Diese Anforderungen hat der Kläger aber nach Auffassung des Senats im vorliegenden
Fall genügt. Er hat vorgetragen, er habe nach Eintritt des Versicherungsfalles am
05.03.1990 die Agentur bzw. den Angestellten der Beklagten in Köln, wo auch der
Versicherungsvertrag vermittelt worden war, am 06.03.1990 telefonisch von dem
Schadensereignis unterrichtet, woraufhin ihm ein Frageformular übersandt worden sei,
daß er am 10.03.1990 zurückgeschickt habe (vgl. Bl. 2/3 der Klageschrift und Schriftsatz
des Klägers vom 25.02.1993). Dieses Vorbringen des Klägers erscheint glaubhaft. Als
die Beklagte dem Kläger mit Schreiben vom 26.06.1990 (Anlage K 3 zur Klageschrift
= Bl. 9) einen (weiteren) Fragebogen übersandt, hat der Kläger bereits auf diesem
vermerkt: "Alle Fragen habe ich am 06.03. mündlich und 10.03.90 schriftlich schonmal
beantwortet. Gelbes Formular." (Bl. 11 unten). Zu diesem Zeitpunkt konnte der
versicherungsrechtlich nicht vorgebildete Kläger, der von Beruf Garten- und
Landschaftsbauer ist, schlechterdings noch nicht ahnen, welche Bedeutung diese
Angaben im Rahmen der erst viel später in Gang gekommenen Kontroverse über die
Verletzung der Anzeigeobliegenheit für die Frage der Leistungspflicht der Beklagten
haben würde. Davon, daß der Kläger sie lediglich erfunden hat, kann daher nicht
ausgegangen werden. Es ist zudem auch keineswegs ausgeschlossen, daß es bei der
Beklagten aufgrund einer bei ihr gleichfalls bestehenden Privathaftpflichtversicherung
des Klägers zu einer Verwechslung und zu daraus resultierenden
innerorganisatorischen Problemen gekommen ist. Dafür spricht, daß die Beklagte
einerseits auch den mit Schreiben vom 26.06.1990 zugeschickten Fragebogen nach
dem Ausfüllen durch den Kläger nicht erhalten haben will, andererseits aber irgendein
Vorgang dazu geführt haben muß, daß die Angelegenheit gerade zu dieser Zeit von der
Kölner Niederlassung an die Direktion der Beklagten in Wiesbaden abgegeben worden
ist, die sich erstmals mit Schreiben vom 10.07.1990 an den Kläger gewandt hat (Bl. 41).
.....
Auszuführende Aufgaben
1: Welchen Beruf übt der Kläger laut der Textstelle zur Schadensanzeige aus?
2: Nennen Sie alle unterschiedlichen Datumsangaben, die in der Textstelle zur Schadensanzeige vorkommen. Führen Sie jedes Datum nur einmal auf.
3: Führen Sie die Textstelle zur Schadensanzeige des Klägers im Anschluss an ihren letzten Satz weiter.

Datenauszug
.....
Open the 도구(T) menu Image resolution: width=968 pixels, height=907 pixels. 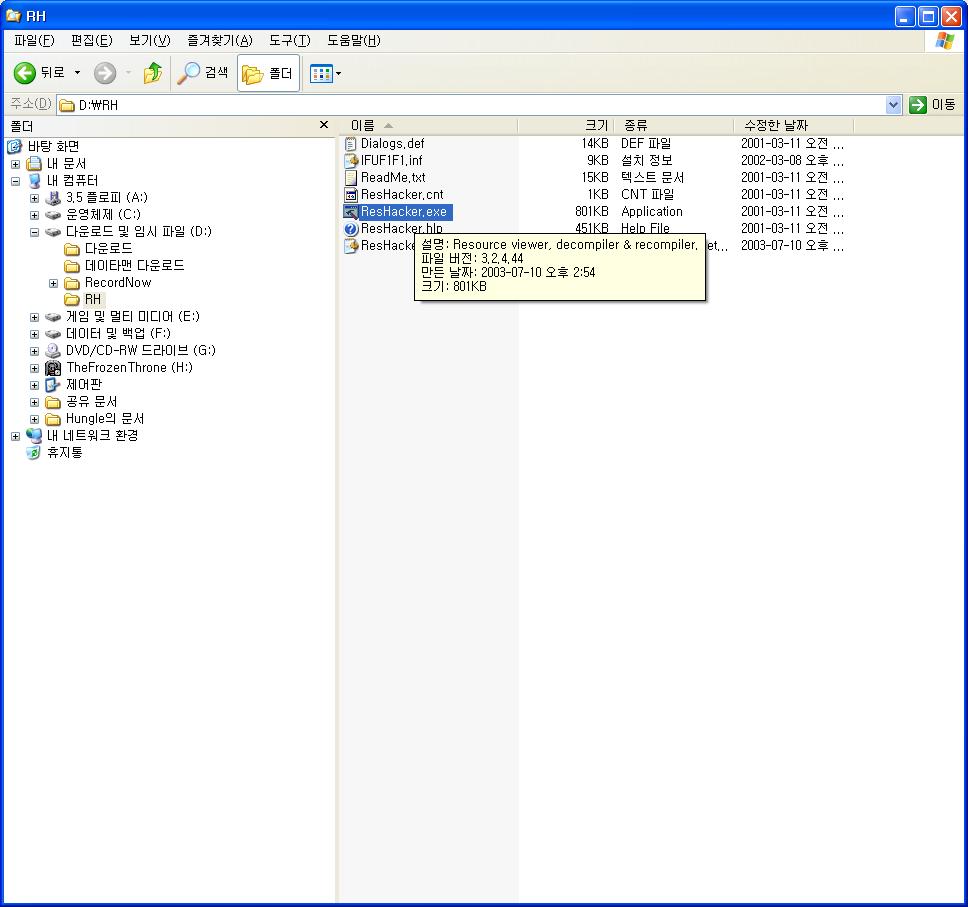coord(289,40)
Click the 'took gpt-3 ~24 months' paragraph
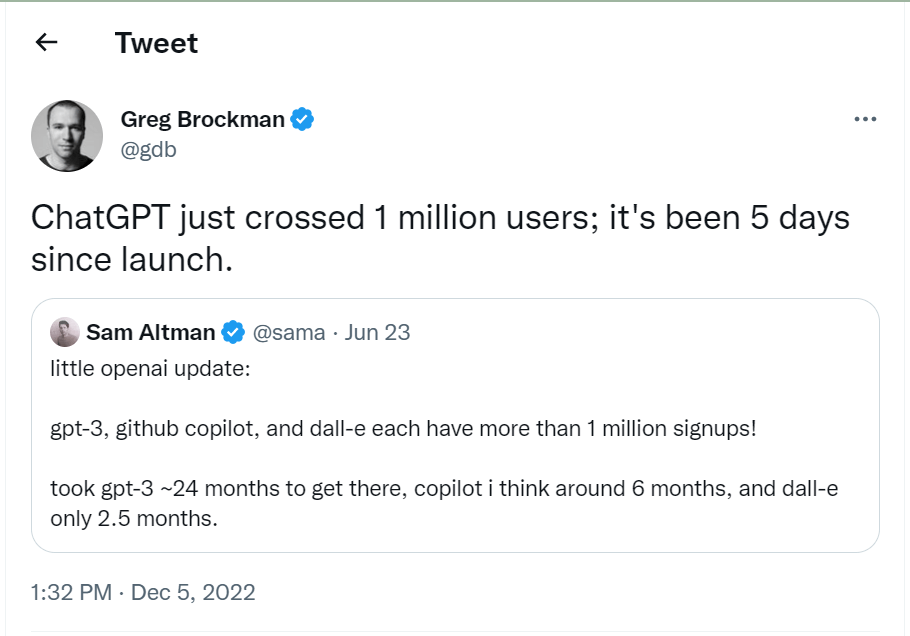This screenshot has height=636, width=910. (444, 503)
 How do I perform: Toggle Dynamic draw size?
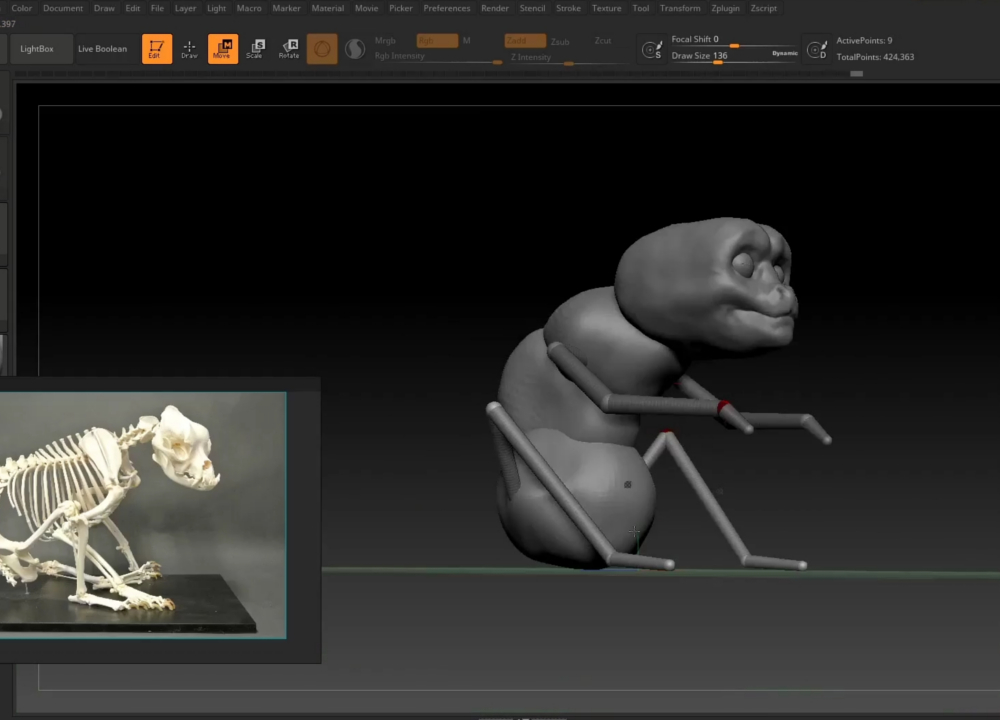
.....
Lösungen der Aufgaben
1: Der Kläger ist Garten- und Landschaftsbauer.

2: 05.03.1990, 06.03.1990, 10.03.1990, 25.02.1993, 26.06.1990, 10.07.1990

3:
Nach Lage der Dinge kann eigentlich nur der vom Kläger zurückgesandte Fragebogen
die Kölner Verwaltungsstelle veranlaßt haben, die Sache zur weiteren Bearbeitung und
Prüfung der Eintrittspflicht der Wiesbadener Direktion zuzuleiten. Hätte nämlich der
Kläger auf das Schreiben vom 26.06.1990 nicht reagiert, wäre erfahrungsgemäß
zunächst einmal seitens der Kölner Bezirksdirektion an die Erledigung erinnert worden.
Bezeichnenderweise ist auch im ersten Anschreiben der Wiesbadener Direktion vom
10.07.1990 mit keinem Wort davon die Rede, daß der Kläger den von der Kölner
Niederlassung am 26.06.1990 übersandten Fragebogen nicht zurückgeschickt habe.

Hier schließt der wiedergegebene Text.